Generale, uomo dei servizi segreti, pedina degli Usa grazie a un visto di durata decennale, boia. Del libico Osama Elmasry Njeem, detto Almasri, uomo-chiave di un intricato caso internazionale, simbolo di una frettolosa e maldestra “ragion di Stato” italiana, torturatore incriminato all’Aia, si sta scrivendo molto. La vicenda è divenuta ancor più complicata da quando la restituzione del miliziano ha innescato il caso politico che ha visto denunciare il presidente del Consiglio Meloni, i ministri Nordio e Piantedosi e il sottosegretario Mantovano dall’avvocato Li Gotti. Il ritratto che fa di Almasri Ibrahim Magdud, intelletuale e arabista libico, è più attento al contesto.
Chi è Almasri?
Un miliziano. Fa parte di una milizia tripolina ed è stato messo a fare il responsabile del campo di detenzione di Mitiga, vicino a Tripoli.
Una prigione.
Di fatto sì, ma se fosse una prigione in senso stretto dipenderebbe dal ministero della Giustizia, proprio come avviene in Italia. Invece Almasri dipende dal ministero degli Interni di Tripoli, insieme alla struttura di cui è a capo.

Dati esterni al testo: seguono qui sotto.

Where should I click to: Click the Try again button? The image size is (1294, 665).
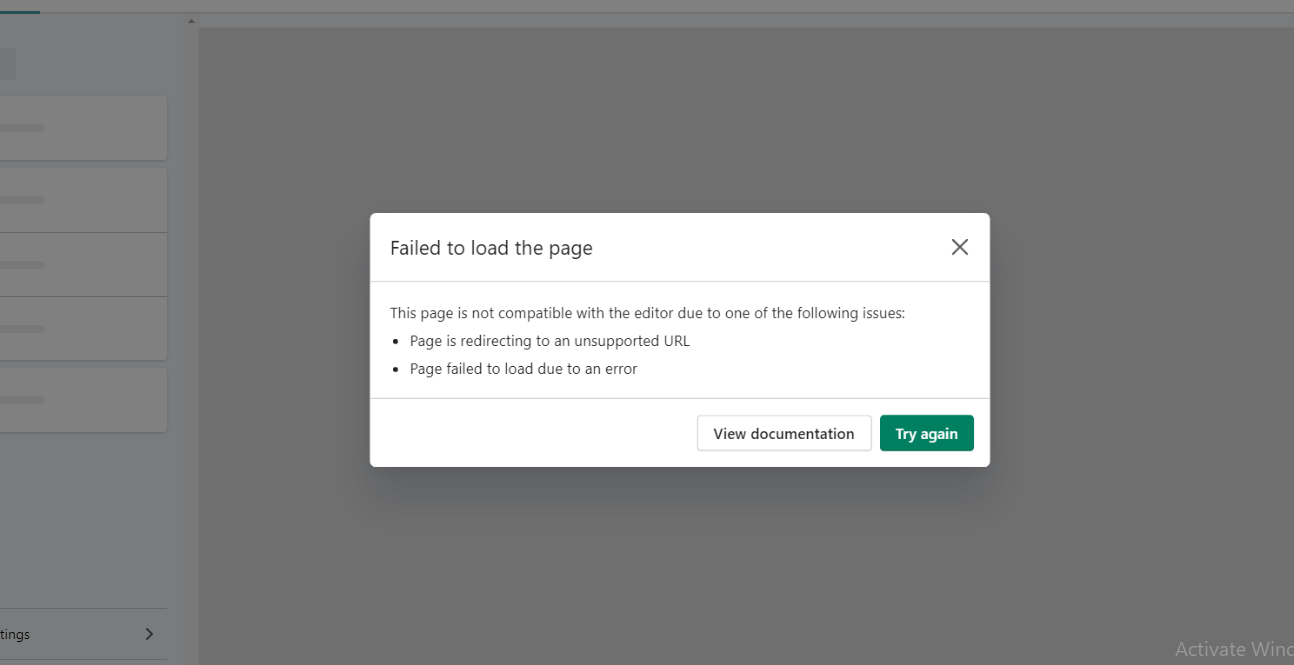click(x=926, y=434)
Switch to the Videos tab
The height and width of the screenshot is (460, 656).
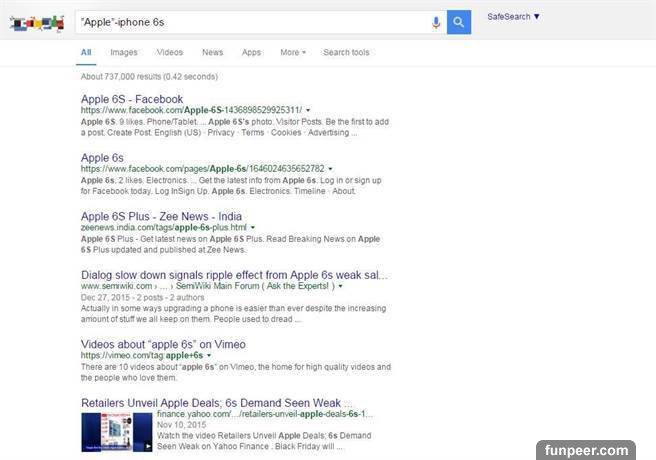[170, 52]
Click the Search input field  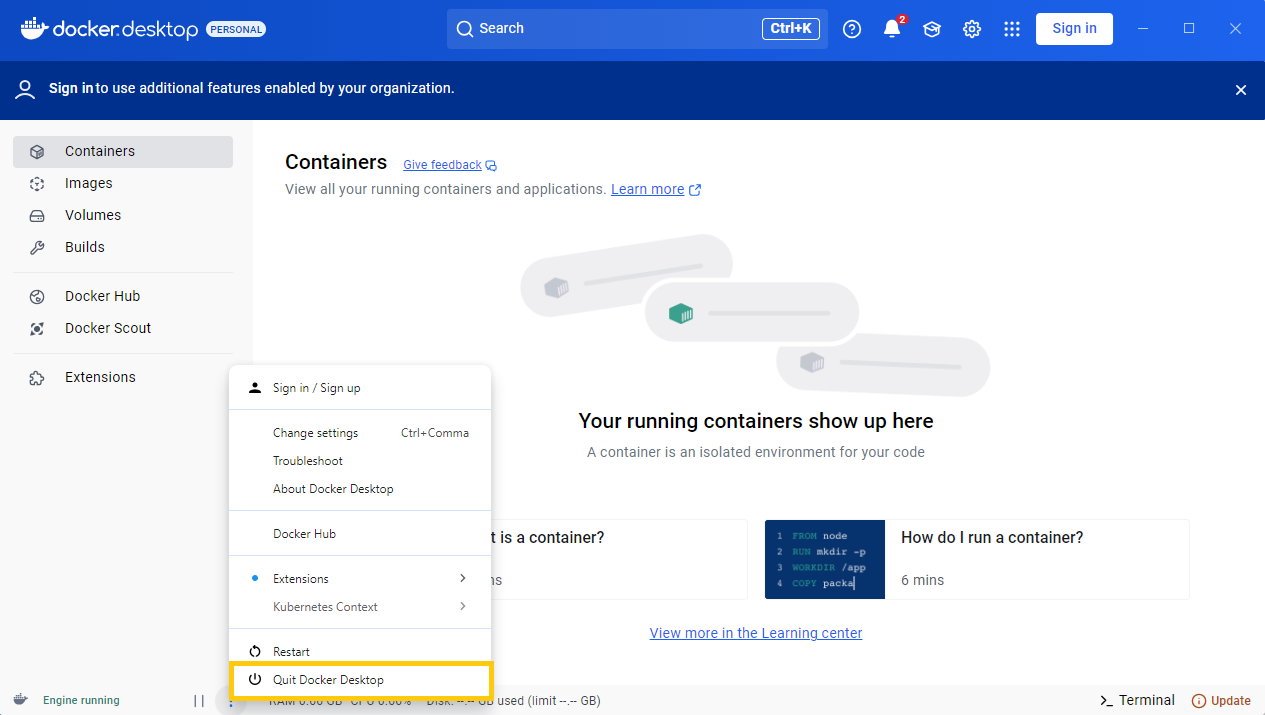637,29
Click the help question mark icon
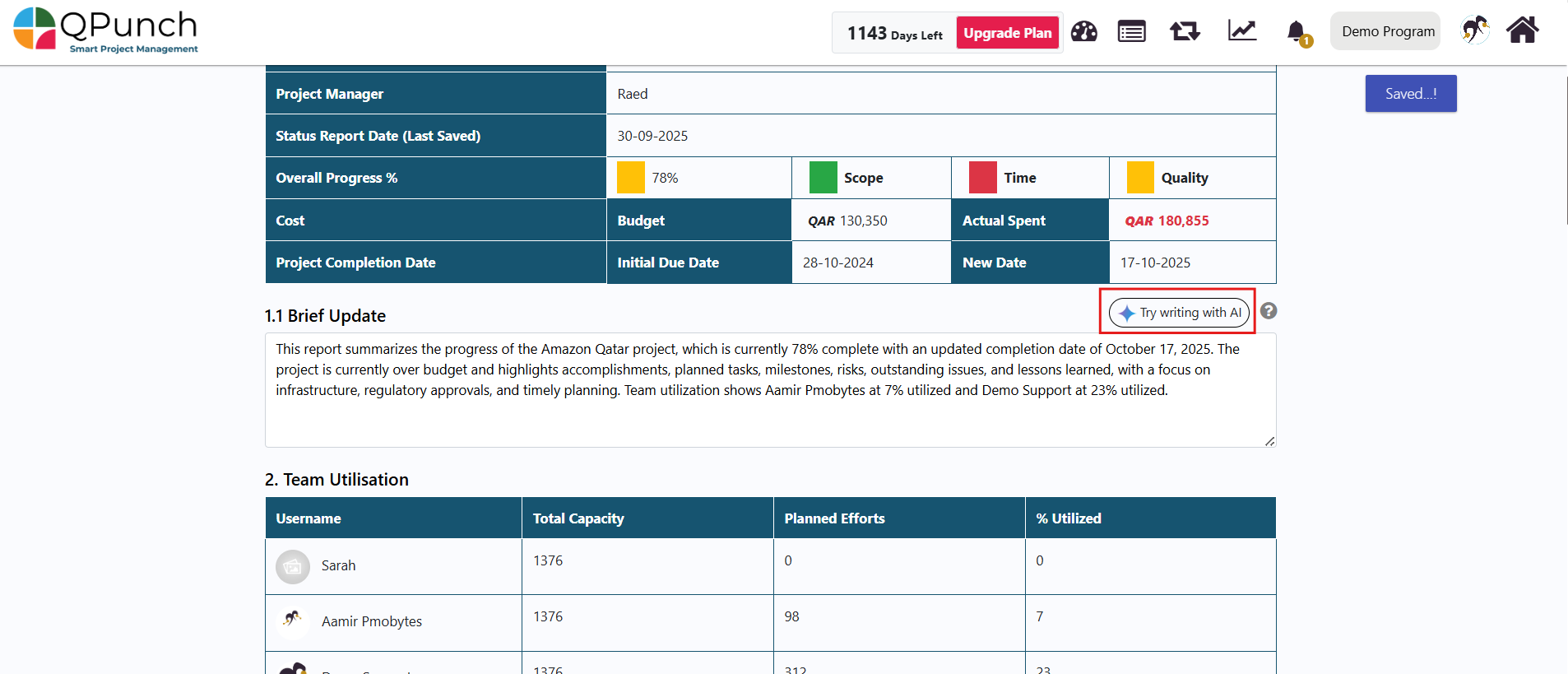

Chi è detenuto in questa struttura? Migranti?
Anche, ma non solo. Ci sono molti libici, trattenuti per vari reati, ad esempio traffico di droga, terrorismo. Gli immigrati possono trovarsi lì per essere entrati clandestinamente nel Paese, per esempio. Ma non c’è gente in attesa di salpare, se è questo che intende.
I detenuti di Mitiga che sorte hanno?
Il ministero dell’Interno esamina il loro caso e il procuratore decide. Se c’è un reato, se ne occupa il ministero della Giustizia. Ho letto che Almasri sarebbe della polizia giudiziaria, ma non è così. Tra l’altro, la ministra della Giustizia, Halima Abdel Rahman, ha chiesto al ministro dell’Interno di indagare sulle violenze in questi campi di detenzione.
Torniamo ad Almasri. Le accuse nei suoi confronti sono gravissime.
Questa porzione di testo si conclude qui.